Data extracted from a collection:
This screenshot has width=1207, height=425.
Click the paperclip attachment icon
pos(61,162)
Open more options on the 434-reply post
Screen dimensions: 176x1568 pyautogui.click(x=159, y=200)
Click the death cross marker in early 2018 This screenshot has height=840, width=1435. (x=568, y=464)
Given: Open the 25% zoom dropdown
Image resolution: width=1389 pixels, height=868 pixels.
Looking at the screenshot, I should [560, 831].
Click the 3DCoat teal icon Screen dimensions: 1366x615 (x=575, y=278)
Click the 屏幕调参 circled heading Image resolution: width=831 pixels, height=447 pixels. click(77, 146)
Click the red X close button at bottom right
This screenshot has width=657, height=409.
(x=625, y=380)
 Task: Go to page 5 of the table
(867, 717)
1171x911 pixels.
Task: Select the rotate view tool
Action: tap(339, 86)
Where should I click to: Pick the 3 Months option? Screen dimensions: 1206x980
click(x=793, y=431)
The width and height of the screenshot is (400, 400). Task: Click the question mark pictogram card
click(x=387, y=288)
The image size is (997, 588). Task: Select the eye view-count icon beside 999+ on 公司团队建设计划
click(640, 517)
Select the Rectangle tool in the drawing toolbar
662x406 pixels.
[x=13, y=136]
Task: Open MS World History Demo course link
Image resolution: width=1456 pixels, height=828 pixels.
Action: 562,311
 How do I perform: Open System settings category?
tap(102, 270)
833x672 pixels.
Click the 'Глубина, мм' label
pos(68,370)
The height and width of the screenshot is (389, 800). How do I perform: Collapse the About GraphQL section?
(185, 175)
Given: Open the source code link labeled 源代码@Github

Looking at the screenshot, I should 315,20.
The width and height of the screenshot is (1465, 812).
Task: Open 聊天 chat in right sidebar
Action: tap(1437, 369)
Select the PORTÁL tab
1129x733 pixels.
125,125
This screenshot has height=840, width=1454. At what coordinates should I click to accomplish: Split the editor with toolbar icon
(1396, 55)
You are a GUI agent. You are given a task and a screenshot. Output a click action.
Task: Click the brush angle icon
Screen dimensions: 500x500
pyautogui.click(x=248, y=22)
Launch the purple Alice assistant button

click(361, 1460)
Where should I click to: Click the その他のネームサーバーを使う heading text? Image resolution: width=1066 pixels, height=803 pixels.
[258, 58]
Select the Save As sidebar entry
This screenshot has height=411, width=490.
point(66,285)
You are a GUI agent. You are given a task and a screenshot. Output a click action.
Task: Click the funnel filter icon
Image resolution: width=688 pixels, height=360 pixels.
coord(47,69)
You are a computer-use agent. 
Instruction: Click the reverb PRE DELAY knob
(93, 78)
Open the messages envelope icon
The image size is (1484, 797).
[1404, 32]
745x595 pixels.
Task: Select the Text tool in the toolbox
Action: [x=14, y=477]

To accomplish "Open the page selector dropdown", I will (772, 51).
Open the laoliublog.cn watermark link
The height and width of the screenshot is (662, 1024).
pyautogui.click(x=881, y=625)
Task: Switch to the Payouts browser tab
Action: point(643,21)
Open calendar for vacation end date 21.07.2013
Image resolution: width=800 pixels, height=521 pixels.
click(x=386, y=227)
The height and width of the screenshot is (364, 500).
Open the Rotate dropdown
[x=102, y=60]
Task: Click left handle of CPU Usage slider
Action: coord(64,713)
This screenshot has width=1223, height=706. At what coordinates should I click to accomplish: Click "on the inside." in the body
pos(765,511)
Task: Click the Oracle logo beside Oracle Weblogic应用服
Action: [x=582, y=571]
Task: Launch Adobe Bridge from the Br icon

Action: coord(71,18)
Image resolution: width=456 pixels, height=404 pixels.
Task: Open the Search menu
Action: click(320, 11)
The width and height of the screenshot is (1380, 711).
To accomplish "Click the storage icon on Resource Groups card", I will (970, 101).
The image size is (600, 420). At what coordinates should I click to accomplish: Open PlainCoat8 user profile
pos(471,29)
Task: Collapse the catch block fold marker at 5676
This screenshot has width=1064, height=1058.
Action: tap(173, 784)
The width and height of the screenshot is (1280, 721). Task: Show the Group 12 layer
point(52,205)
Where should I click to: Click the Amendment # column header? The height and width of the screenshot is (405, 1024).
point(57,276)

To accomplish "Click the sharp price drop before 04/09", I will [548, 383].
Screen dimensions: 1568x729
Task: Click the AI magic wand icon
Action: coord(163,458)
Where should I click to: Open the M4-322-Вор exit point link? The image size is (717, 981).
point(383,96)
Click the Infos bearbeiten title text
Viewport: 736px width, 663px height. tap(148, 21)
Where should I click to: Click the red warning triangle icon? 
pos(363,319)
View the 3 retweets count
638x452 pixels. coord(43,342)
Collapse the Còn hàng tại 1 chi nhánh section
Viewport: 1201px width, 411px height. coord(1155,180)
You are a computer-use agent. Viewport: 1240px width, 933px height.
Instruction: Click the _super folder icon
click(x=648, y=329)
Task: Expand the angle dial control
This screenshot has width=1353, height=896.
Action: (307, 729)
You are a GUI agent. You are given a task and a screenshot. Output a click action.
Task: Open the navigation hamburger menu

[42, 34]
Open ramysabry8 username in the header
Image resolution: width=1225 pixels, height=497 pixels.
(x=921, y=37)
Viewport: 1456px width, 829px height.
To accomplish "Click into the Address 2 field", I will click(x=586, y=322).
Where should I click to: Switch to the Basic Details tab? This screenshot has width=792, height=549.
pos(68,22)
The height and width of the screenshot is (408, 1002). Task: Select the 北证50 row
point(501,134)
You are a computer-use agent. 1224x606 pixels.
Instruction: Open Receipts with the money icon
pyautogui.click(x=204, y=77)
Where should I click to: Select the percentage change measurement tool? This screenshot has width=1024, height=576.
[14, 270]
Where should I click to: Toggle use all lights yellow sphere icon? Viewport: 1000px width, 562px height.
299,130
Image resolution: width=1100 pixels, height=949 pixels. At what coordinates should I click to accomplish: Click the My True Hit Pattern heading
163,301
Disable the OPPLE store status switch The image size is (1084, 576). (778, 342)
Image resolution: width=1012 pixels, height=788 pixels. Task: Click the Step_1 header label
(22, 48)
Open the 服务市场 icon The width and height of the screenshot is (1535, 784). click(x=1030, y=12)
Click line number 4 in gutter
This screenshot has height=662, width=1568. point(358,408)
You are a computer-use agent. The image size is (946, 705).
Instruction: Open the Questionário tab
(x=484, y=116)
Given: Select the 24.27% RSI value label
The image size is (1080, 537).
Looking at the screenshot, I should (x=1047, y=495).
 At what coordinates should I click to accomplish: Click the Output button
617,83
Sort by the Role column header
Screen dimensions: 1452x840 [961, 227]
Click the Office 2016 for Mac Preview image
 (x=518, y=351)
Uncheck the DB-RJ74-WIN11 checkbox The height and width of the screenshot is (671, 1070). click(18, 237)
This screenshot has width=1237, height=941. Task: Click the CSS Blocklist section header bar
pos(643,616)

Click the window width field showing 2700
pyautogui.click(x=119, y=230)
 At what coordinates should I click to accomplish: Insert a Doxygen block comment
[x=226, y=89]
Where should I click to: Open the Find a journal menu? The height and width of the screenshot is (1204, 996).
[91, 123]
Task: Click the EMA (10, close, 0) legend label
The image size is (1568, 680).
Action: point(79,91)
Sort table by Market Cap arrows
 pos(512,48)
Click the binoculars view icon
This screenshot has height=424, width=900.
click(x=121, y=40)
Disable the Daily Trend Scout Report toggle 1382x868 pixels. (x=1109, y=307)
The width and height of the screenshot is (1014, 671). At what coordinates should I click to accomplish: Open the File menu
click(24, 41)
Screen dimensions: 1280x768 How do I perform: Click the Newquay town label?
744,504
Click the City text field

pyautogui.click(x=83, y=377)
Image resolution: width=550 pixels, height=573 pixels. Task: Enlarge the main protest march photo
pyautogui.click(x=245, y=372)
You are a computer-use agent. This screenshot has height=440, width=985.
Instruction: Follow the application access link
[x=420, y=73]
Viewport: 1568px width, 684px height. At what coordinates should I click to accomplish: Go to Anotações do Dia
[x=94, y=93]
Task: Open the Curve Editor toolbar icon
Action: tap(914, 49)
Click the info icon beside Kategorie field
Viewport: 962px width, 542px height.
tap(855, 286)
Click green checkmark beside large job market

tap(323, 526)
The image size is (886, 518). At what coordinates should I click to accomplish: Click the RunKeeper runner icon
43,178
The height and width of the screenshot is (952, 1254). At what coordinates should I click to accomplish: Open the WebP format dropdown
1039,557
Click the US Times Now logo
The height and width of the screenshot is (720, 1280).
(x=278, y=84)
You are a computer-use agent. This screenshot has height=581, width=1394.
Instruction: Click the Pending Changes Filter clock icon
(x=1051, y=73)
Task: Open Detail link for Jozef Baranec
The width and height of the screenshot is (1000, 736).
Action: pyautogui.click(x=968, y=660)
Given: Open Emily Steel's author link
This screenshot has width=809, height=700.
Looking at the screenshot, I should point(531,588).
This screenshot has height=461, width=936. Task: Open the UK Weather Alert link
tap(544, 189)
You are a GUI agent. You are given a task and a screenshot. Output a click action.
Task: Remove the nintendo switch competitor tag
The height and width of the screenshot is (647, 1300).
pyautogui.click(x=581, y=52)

- YOUR OBJECTIVE
Here the job is to transcribe the lines from the first line of the data through the line containing "Click the death", inclusive, exactly and with nothing else.

- OUTPUT FOR THIS EXERCISE
This screenshot has width=1207, height=425.
Click the paperclip attachment icon
pos(61,162)
Open more options on the 434-reply post
Screen dimensions: 176x1568 pyautogui.click(x=159, y=200)
Click the death cross marker in early 2018 This screenshot has height=840, width=1435. (x=568, y=464)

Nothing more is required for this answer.